(À faire):
- a) Traduisez en anglais cette phrase du texte sur le contentieux stratégique : « Nous préférons l’expression « mobilisation judiciaire » à celle de « contentieux stratégique ». »
- b) Rédigez la suite du texte sur le contentieux stratégique, en partant de sa dernière phrase.

(Texte fourni):
+++
Cette expression est une traduction de l’anglais strategic litigation. Elle a été forgée dans le contexte juridique des États-Unis : dans ce pays, c’est uniquement dans le cadre d’une affaire particulière, concernant des personnes spécifiques, que les tribunaux peuvent vérifier si une loi est conforme à la Constitution. Lorsque c’est la Cour suprême qui déclare qu’une loi est anticonstitutionnelle, tous les cours et tribunaux doivent s’y plier : une telle décision a donc le même effet que l’annulation d’une loi. Aussi, à partir des années 1920, les associations défendant les droits fondamentaux ont introduit ou soutenu des recours en justice visant à faire reconnaitre la violation d’un droit subie par un individu, dans le but d’obtenir l’invalidation d’une loi. On parle de contentieux stratégique parce que l’objectif réel de l’association qui promeut le recours dépasse son objet formel : il s’agit d’obtenir, à partir d’un cas particulier, des effets d’ordre général qui s’étendent à l’ensemble de la société. En Belgique, comme dans d’autres pays, il est possible d’attaquer directement une loi devant la Cour constitutionnelle : le recours en annulation, qui peut être introduit dans les six mois suivant l’adoption d’une nouvelle loi, vise à la faire annuler par la Cour constitutionnelle pour non-conformité avec la Constitution. Dans un tel cas, parler de recours stratégique n’a pas beaucoup de sens : lorsqu’une association introduit un tel recours, son objectif correspond à l’objet formel de ce recours, à savoir faire annuler la loi. D’autres types d’actions en justice introduits en Belgique cadrent en revanche avec la notion de « contentieux stratégique » : il s’agit d’actions introduites devant les cours et tribunaux ordinaires (tels que le tribunal de première instance ou le tribunal du travail par exemple), pour dénoncer le traitement subi par un individu déterminé, mais qui visent à travers cette affaire à obtenir un résultat qui va au-delà de ce cas particulier, tel une nouvelle interprétation de la loi. Nous préférons l’expression « mobilisation judiciaire » à celle de « contentieux stratégique ». La mobilisation judiciaire permet d’englober l’ensemble des situations où une association utilise le recours en justice comme moyen d’action pour promouvoir la cause qu’elle défend, en évitant la confusion que peut générer le terme « stratégique ».
+++
(Données enregistrées):
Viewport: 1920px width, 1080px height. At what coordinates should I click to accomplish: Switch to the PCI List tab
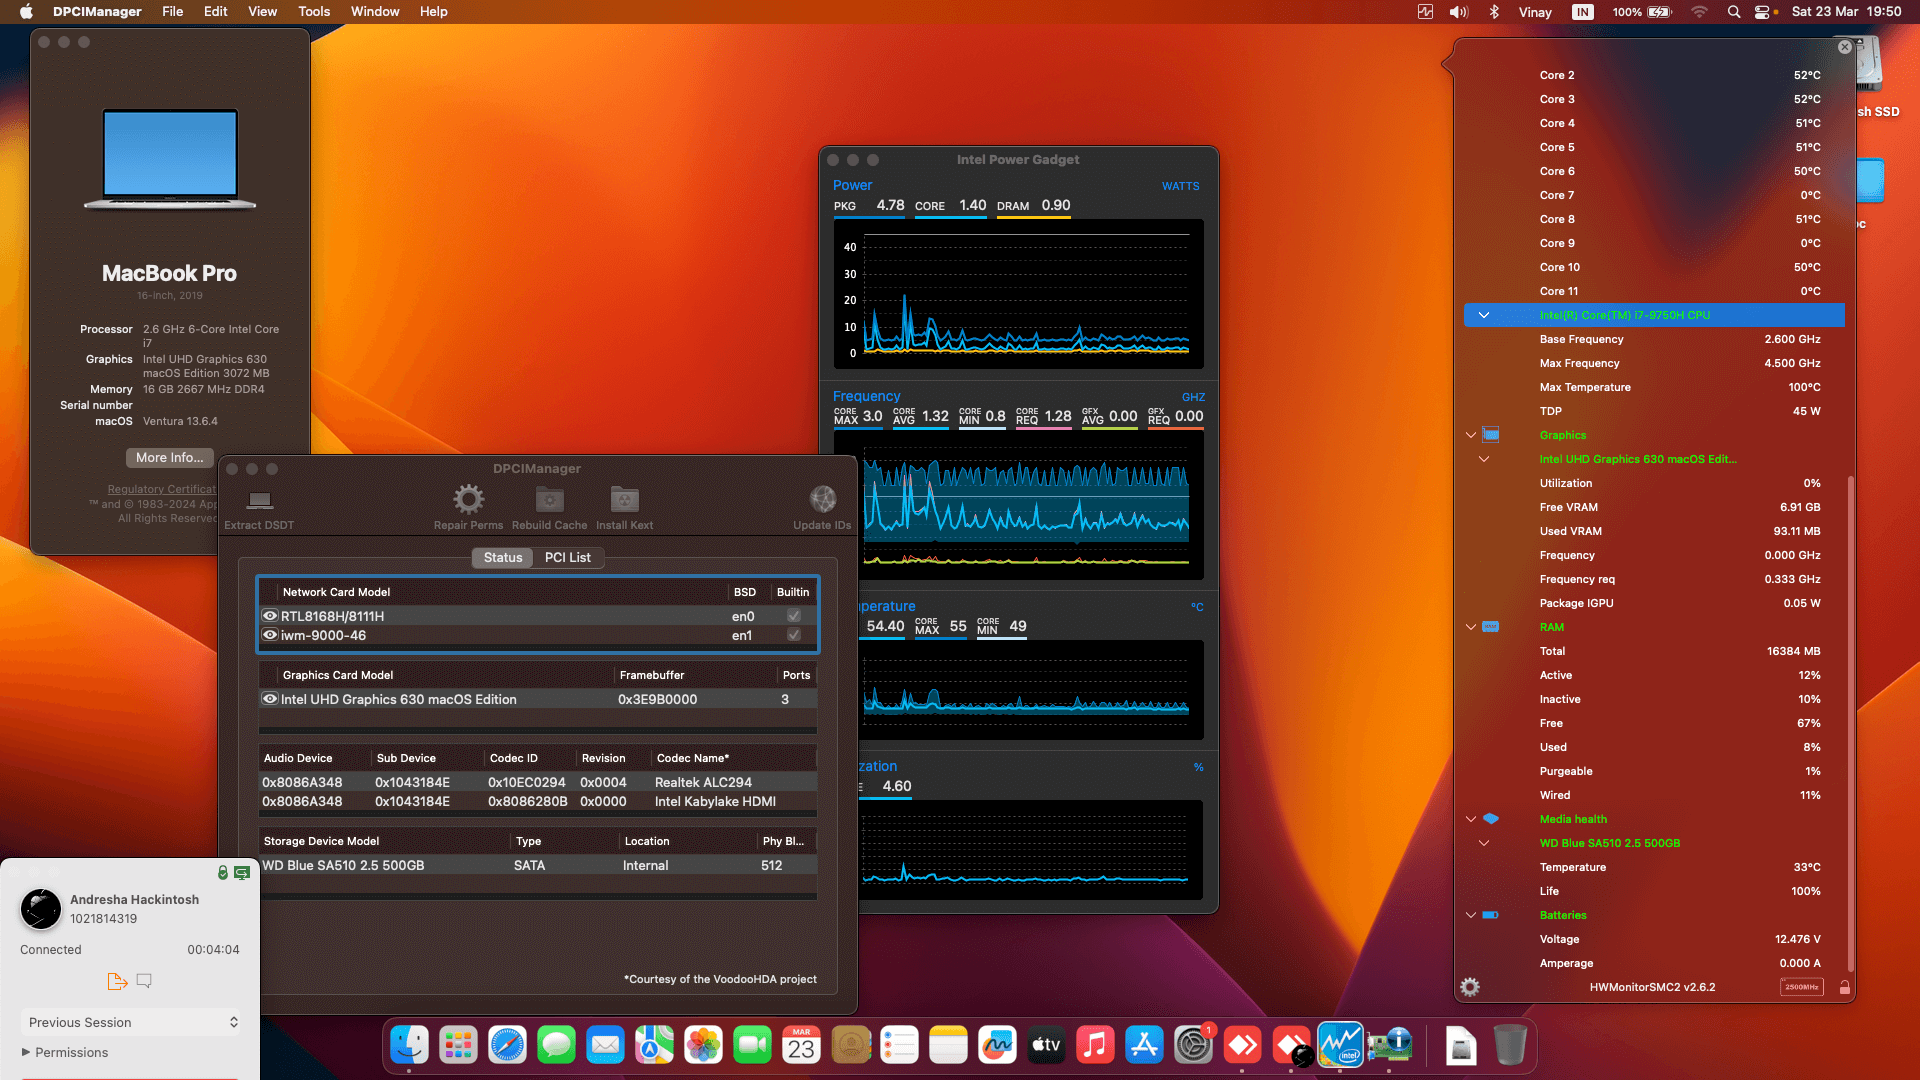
+++
(Résultats des tâches):
- a) We prefer the expression "judicial mobilization" to that of "strategic litigation."

- b)
Aujourd’hui, en Belgique, des associations utilisent régulièrement le recours en justice comme moyen d’action. Est-ce un phénomène nouveau ?

Historiquement, le recours aux tribunaux par les associations n’a pas été un mode d’action privilégié en Belgique, contrairement aux États-Unis où cette pratique est devenue relativement courante à partir des années 1920. Néanmoins, on observe une transformation progressive à partir de la fin des années 1970. Des associations environnementales commencent à se tourner vers les tribunaux pour contester des projets d’aménagement du territoire qu’elles jugent nuisibles à l’environnement. En 1977, l’association de défense des consommateurs Test-Achats lance sa première action en justice, au nom de ses membres, contre une entreprise de télédistribution. Dans les années 1980, à la suite de l’adoption en 1981 de la « Loi Moureaux » qui reconnait un droit d’action aux associations en matière de lutte contre le racisme et la xénophobie, la Ligue des droits de l’homme (aujourd’hui Ligue des droits humains) intente plusieurs procès pour incitation à la haine raciale. À cette époque, le cadre juridique belge était cependant peu favorable aux recours d’associations.

Comment expliquer que l’usage du recours judiciaire par les associations se soit accru au fil des années ?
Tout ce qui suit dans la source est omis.